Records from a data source
*****

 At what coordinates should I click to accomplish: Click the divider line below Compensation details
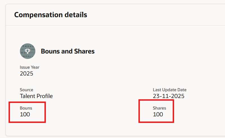[x=112, y=26]
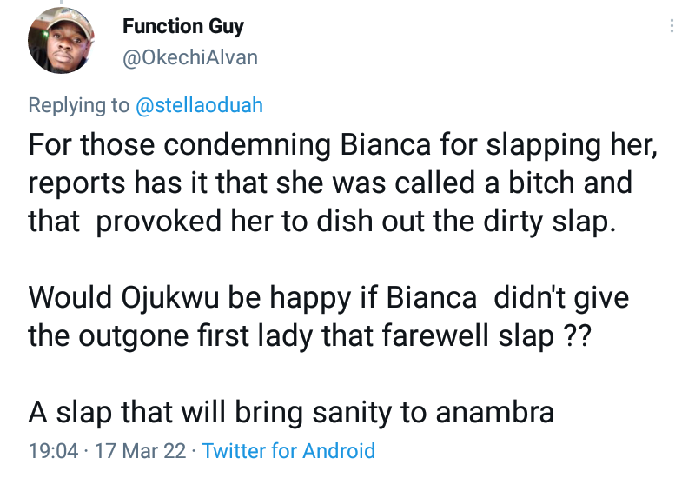Click the paragraph starting "Would Ojukwu be happy"
This screenshot has width=695, height=478.
[328, 317]
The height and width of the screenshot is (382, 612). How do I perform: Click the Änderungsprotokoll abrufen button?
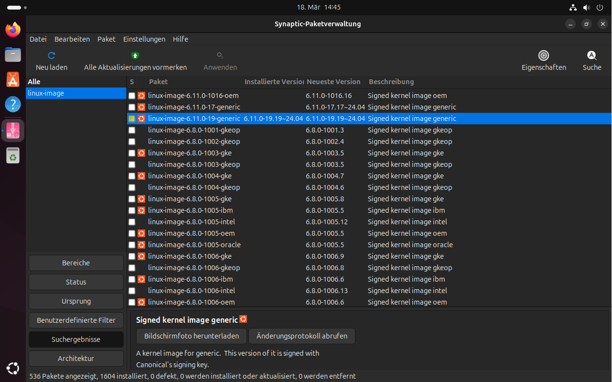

*****

◆ What the exercise asks
Print all records verbatim, excluding pictures.

◆ Result for this task
 At what coordinates should I click to accomplish: Click the divider line below Compensation details
[x=112, y=26]
Click the paragraph starting "Would Ojukwu be happy"
This screenshot has width=695, height=478.
[328, 317]
The height and width of the screenshot is (382, 612). How do I perform: Click the Änderungsprotokoll abrufen button?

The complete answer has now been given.